**TASK BRIEF**
Write out the records again, exactly. Nothing may be dropped.

**DATA SECTION**

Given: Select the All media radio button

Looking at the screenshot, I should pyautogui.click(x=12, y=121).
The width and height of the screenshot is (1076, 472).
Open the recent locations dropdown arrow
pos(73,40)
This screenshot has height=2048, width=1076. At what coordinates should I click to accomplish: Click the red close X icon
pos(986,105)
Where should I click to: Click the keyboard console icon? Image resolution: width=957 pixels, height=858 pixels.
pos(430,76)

**WRITTEN SOLUTION**
Given: Select the All media radio button

Looking at the screenshot, I should pyautogui.click(x=12, y=121).
The width and height of the screenshot is (1076, 472).
Open the recent locations dropdown arrow
pos(73,40)
This screenshot has height=2048, width=1076. At what coordinates should I click to accomplish: Click the red close X icon
pos(986,105)
Where should I click to: Click the keyboard console icon? Image resolution: width=957 pixels, height=858 pixels.
pos(430,76)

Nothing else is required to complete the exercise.